Pour le début des nouveaux travaux, le SMEAM et la SMAE devaient s’entendre avec la rédaction d’un nouvel avenant. Etablir point par point les pénalités et autres sanctions encourues par la SMAE entre autre en cas de non réalisation des travaux et des retards, voire si les travaux ne permettent pas d’atteindre l’objectif annoncé de la production journalière. Entamées l’année dernière, les négociations entre les deux entités ont été longues, l’avenant n’a été signé que la semaine dernière. Le début des travaux est prévu pour la rentrée 2022, pour une livraison attendue fin 2023 selon les prévisions de la préfecture.
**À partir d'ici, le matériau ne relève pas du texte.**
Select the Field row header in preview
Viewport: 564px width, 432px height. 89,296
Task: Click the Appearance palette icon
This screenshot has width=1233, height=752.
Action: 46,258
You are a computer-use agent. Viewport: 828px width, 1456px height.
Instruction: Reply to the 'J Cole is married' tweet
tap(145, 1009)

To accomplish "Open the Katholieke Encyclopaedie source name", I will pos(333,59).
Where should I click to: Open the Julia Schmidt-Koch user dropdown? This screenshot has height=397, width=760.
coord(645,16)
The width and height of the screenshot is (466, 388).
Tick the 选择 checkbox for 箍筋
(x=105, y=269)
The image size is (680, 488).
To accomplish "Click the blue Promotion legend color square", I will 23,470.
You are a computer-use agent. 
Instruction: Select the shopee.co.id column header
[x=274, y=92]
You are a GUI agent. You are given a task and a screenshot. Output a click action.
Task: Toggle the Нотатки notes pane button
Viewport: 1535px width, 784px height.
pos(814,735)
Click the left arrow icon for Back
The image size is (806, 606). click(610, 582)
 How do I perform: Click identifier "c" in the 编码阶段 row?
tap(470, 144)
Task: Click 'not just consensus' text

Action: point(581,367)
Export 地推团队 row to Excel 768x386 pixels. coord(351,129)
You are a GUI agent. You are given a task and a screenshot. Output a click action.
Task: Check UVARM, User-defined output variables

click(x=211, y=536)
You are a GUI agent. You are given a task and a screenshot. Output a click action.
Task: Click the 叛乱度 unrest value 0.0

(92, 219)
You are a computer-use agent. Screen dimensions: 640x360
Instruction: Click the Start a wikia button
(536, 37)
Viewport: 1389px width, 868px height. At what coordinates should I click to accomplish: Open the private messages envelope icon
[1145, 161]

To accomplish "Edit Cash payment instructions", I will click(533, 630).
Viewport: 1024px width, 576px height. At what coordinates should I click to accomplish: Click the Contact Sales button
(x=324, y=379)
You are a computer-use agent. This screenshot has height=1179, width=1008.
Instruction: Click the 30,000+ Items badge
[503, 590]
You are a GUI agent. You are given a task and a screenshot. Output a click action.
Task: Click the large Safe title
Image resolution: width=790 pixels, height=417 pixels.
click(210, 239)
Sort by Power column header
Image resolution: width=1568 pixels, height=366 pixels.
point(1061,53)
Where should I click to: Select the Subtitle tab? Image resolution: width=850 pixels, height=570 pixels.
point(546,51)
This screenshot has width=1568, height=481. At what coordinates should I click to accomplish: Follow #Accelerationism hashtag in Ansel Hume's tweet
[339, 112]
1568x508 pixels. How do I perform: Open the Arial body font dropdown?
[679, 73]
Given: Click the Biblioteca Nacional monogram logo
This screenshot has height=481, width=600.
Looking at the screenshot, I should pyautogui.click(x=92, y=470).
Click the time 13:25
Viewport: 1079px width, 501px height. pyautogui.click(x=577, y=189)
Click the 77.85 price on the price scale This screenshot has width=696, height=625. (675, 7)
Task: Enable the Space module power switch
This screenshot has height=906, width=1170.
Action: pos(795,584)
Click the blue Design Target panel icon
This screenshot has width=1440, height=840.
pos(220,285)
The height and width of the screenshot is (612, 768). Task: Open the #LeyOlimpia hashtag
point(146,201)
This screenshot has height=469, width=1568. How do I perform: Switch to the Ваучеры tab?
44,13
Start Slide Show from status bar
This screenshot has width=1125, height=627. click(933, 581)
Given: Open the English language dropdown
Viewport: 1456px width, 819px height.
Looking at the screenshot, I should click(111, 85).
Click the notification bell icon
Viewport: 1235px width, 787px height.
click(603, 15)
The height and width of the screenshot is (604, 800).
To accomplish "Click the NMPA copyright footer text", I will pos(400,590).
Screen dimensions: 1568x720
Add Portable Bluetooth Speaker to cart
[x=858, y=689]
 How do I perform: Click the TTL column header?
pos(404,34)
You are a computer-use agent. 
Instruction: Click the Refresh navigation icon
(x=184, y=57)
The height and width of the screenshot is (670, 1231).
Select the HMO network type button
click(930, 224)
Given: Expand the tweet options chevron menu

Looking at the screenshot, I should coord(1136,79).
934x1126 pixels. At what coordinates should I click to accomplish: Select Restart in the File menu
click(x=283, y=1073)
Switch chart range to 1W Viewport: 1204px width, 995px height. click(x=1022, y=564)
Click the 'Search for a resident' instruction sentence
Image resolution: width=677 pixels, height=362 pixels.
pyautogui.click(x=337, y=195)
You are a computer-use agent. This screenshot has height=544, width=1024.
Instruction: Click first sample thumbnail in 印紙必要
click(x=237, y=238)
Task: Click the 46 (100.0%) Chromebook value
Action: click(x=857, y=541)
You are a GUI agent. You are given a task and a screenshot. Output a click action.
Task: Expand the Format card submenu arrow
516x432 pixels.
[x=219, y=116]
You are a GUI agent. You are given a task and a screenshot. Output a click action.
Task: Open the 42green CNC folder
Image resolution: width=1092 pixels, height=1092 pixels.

L’extension de l’usine de dessalement de la petite-terre devait répondre en partie à la crise de l’eau rencontrée dans le département depuis plus de deux ans. Décision prise dans le cadre du plan d’urgence eau qui date déjà de 2017. 

Pour rappel, à la livraison de chantier d'extension en 2018, rien ne se passe comme prévu. Des 5300 m3/jour, l’usine produit à peine 2000m3 voire moins par jour, conséquence de "la qualité de l’eau pompée dans le lagon, qui est bien moindre que celle attendue pour l’ouvrage réalisé", selon une étude diligentée par l'Etat pour établir les raisons de la moindre production.

Pour la remise à niveau de l’usine, l’état met de nouveau la main à la poche, et annonce d'ores et déjà que d'autres investissements devraient être réalisés en grande financés entre autres par le FEDER.